> **WORKING DATA**:
################

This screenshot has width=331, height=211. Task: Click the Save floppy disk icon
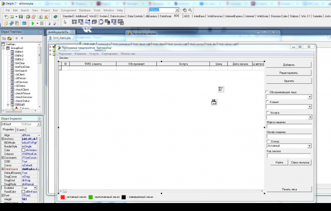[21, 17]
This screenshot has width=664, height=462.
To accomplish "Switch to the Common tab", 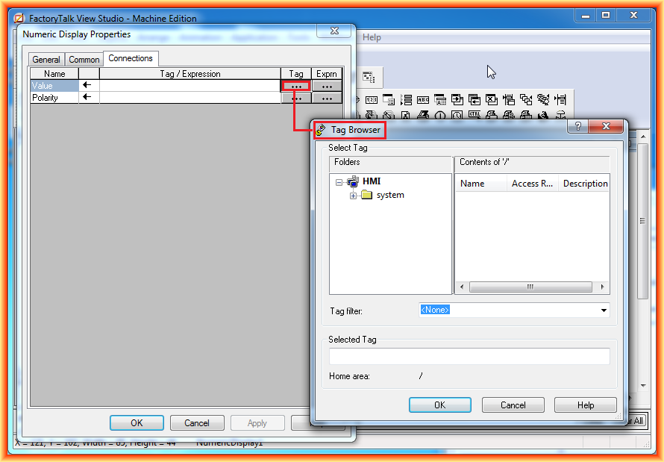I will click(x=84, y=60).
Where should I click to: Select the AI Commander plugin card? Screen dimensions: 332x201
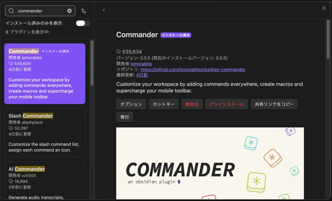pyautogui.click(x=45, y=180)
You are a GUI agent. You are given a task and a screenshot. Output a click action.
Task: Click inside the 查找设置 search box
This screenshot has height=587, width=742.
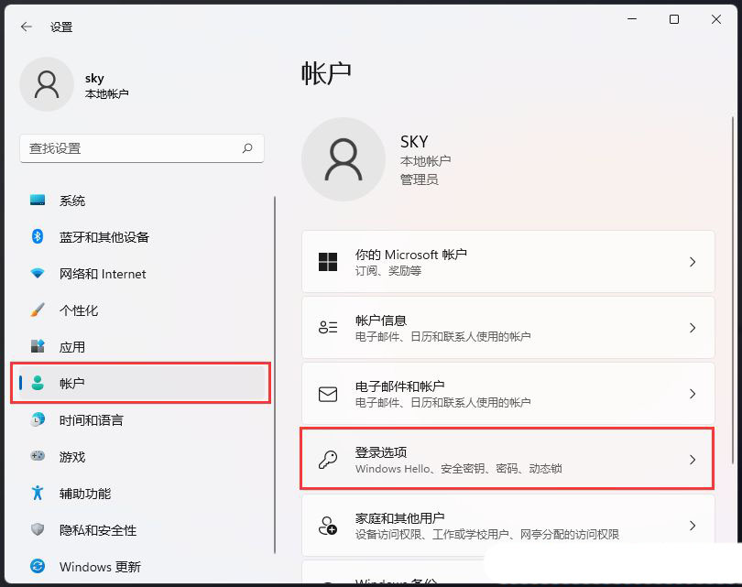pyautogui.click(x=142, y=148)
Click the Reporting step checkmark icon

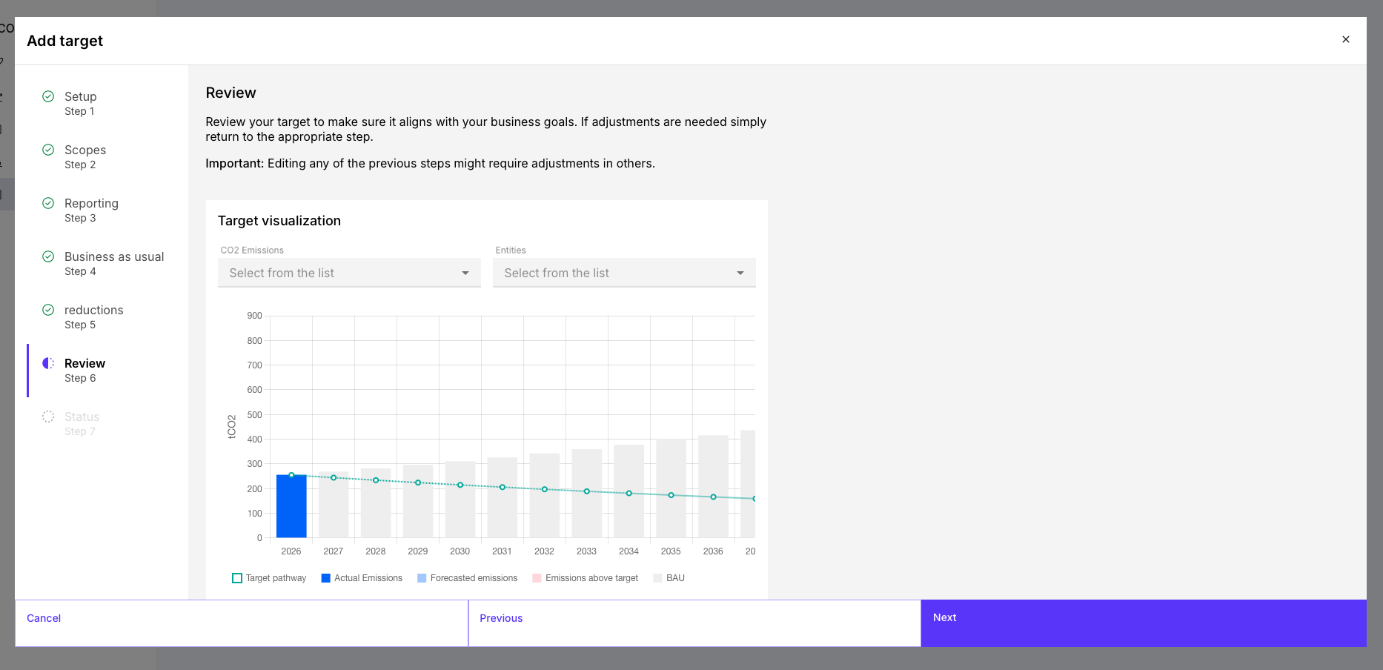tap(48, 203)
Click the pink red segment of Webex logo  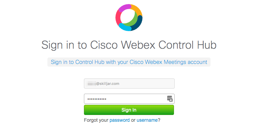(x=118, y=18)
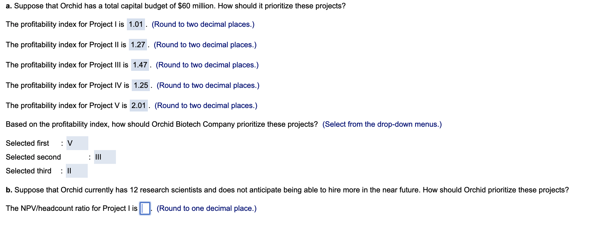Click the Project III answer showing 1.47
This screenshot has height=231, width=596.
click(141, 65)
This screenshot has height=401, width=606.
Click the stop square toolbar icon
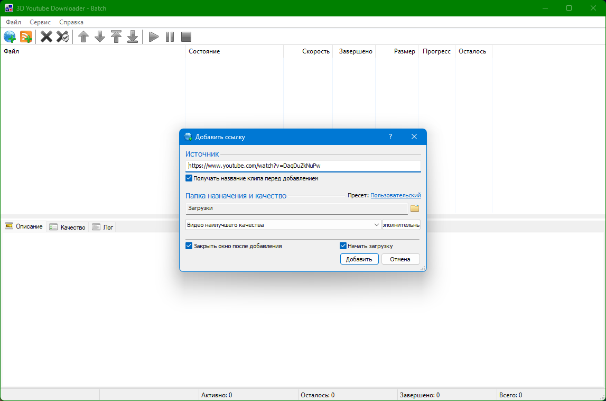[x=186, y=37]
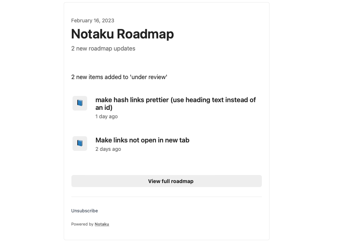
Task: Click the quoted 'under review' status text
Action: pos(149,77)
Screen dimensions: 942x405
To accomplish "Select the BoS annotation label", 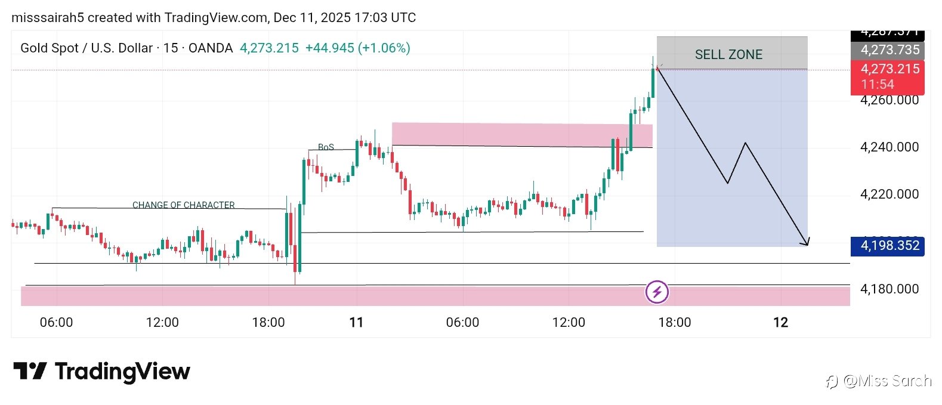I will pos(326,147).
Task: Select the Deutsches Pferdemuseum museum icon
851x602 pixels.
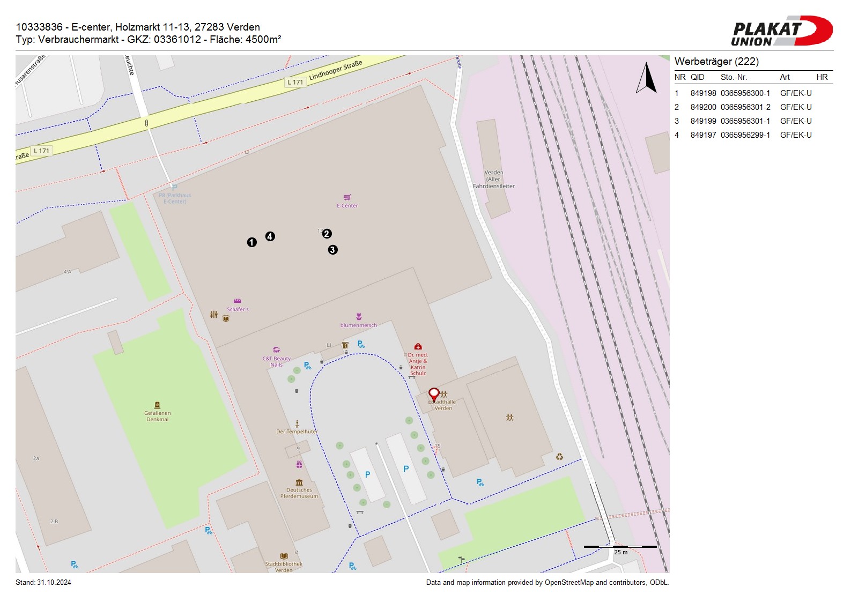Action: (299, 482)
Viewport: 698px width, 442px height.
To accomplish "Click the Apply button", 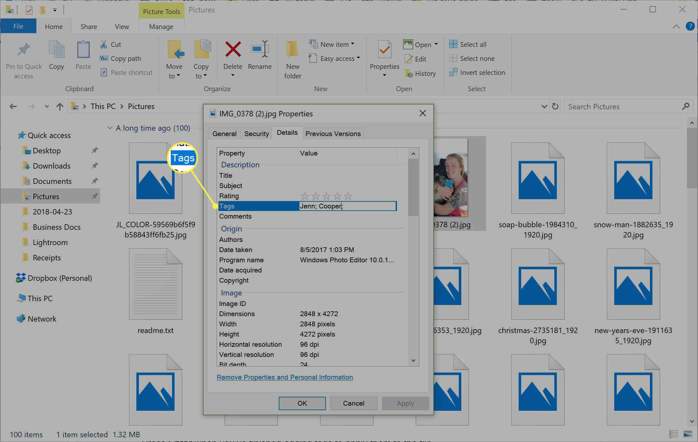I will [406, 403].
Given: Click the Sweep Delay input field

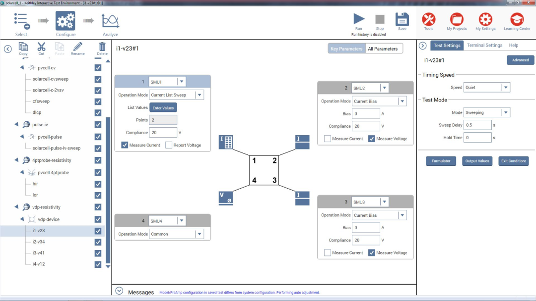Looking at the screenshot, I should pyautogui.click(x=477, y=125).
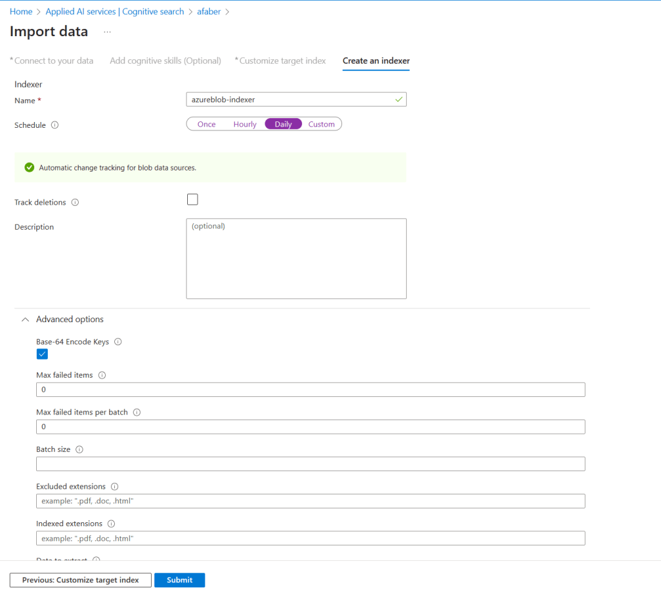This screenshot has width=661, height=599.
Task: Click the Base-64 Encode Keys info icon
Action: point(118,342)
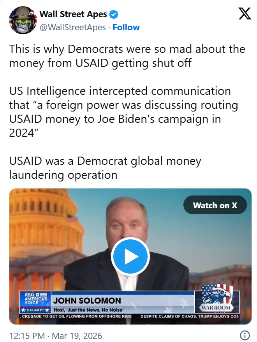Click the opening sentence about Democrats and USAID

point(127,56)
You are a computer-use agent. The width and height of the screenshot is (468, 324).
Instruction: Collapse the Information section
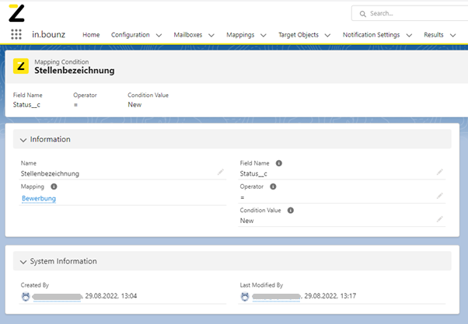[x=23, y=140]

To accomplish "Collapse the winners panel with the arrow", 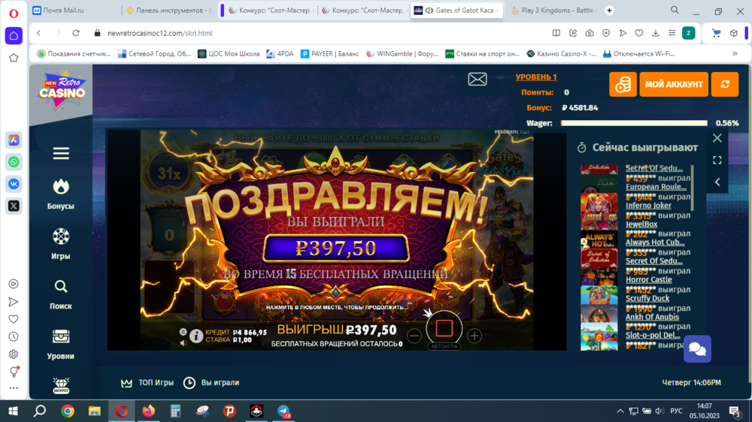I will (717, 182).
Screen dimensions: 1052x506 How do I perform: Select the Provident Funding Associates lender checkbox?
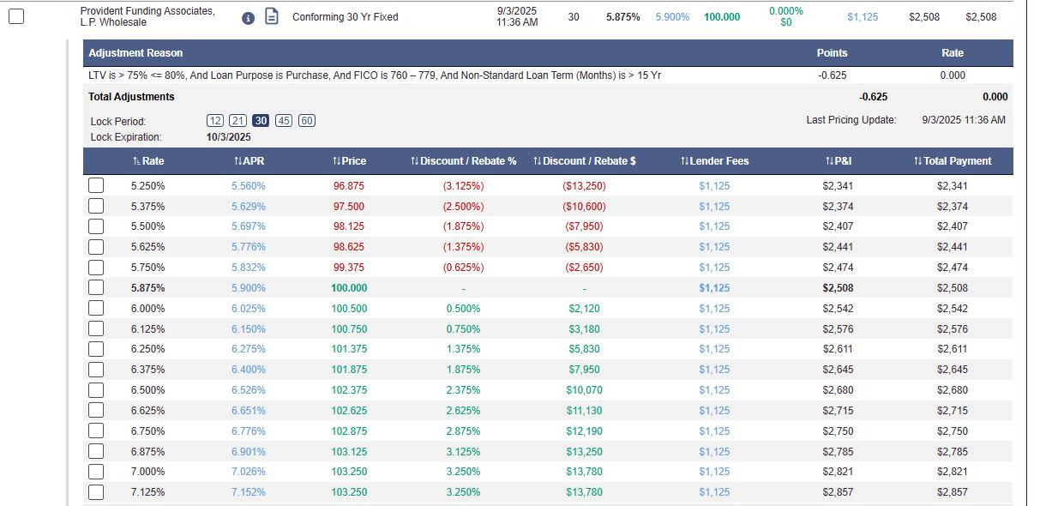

################

Scan the entries above for the string "agent" and copy each line that contains it.

> **RESPONSE AREA**:
You are a GUI agent. You are given a task and a screenshot. Output a click action.
You are a computer-use agent. The width and height of the screenshot is (468, 324).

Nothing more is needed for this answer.